WHAT THE TASK REQUIRES:
Extract each line from the data below that contains the word "Open".
>> BEGIN DATA FOR THIS TASK
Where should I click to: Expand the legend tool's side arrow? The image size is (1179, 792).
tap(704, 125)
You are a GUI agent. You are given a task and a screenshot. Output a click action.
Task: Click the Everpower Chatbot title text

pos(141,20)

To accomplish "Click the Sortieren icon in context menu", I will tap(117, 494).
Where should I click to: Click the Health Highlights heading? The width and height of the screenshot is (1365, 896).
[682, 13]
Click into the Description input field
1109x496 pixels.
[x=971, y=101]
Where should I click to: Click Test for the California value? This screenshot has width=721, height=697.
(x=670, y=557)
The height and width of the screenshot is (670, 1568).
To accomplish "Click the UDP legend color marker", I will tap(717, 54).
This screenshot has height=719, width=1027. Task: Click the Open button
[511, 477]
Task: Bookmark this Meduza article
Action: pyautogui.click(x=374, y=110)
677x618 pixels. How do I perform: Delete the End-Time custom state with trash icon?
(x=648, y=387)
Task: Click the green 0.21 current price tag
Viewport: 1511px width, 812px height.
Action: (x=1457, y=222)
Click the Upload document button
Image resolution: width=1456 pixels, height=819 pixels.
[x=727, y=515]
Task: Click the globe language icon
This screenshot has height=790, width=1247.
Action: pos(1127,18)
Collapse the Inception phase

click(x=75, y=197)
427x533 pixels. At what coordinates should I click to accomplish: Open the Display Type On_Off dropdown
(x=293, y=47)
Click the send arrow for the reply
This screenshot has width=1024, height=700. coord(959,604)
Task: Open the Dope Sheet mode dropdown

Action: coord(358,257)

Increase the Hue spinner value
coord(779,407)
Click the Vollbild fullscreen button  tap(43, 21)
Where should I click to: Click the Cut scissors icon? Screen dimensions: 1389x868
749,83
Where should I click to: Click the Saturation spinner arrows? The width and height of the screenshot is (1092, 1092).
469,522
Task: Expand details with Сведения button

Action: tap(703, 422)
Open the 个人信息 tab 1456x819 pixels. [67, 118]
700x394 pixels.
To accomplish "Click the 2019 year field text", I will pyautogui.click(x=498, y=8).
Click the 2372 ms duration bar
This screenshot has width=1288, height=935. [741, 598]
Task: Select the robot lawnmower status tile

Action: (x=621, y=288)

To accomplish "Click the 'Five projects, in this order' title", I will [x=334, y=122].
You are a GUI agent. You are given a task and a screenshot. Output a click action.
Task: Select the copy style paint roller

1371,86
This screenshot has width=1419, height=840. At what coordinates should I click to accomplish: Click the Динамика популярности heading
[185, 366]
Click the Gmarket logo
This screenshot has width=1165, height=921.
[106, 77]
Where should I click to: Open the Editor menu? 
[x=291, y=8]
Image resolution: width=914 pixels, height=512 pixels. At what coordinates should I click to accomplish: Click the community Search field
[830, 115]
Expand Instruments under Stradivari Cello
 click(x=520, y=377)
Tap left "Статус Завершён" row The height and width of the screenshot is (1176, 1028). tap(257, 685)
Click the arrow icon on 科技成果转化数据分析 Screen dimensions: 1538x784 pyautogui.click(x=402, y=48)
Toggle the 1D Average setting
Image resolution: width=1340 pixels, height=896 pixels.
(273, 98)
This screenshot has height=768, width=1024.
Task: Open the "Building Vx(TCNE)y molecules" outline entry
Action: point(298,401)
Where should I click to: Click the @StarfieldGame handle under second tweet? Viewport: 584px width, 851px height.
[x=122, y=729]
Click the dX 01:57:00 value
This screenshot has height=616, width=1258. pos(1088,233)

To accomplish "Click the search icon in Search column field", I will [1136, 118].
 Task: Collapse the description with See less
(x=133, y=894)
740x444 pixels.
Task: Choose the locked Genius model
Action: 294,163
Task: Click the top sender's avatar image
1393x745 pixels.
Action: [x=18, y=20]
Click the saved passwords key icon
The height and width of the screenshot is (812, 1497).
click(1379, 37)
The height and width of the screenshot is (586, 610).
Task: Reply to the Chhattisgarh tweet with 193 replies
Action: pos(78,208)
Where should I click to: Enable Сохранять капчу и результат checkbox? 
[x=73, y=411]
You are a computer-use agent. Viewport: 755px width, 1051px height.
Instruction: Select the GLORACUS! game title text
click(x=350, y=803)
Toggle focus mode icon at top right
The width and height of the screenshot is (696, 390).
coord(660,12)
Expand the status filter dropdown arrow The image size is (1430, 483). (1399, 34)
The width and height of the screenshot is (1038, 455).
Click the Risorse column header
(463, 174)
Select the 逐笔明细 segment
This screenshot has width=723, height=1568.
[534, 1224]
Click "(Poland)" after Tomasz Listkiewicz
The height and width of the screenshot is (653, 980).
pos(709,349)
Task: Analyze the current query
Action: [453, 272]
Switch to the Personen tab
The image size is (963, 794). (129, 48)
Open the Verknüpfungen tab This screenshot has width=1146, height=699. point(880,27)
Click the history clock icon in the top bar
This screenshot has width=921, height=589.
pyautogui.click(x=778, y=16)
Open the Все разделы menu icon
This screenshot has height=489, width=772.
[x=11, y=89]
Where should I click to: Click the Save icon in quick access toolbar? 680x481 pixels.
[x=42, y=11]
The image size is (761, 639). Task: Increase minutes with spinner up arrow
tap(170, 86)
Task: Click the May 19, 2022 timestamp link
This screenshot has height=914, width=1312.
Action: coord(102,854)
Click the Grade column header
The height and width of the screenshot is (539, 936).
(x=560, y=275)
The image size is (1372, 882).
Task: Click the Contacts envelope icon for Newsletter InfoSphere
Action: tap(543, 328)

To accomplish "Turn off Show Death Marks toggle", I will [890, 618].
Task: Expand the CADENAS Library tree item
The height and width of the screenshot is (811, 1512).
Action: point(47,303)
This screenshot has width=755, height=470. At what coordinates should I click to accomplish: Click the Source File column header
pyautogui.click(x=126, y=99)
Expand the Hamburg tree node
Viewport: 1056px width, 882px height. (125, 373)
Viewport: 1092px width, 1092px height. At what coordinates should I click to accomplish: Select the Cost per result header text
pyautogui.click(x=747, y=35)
>> END DATA FOR THIS TASK
THE REPLY:
This screenshot has height=719, width=1027. Task: Click the Open button
427x533 pixels. At what coordinates should I click to accomplish: Open the Display Type On_Off dropdown
Task: Open the Dope Sheet mode dropdown
Open the 个人信息 tab 1456x819 pixels. [67, 118]
Where should I click to: Open the Editor menu? 
Task: Open the "Building Vx(TCNE)y molecules" outline entry
Open the Verknüpfungen tab This screenshot has width=1146, height=699. point(880,27)
Open the Все разделы menu icon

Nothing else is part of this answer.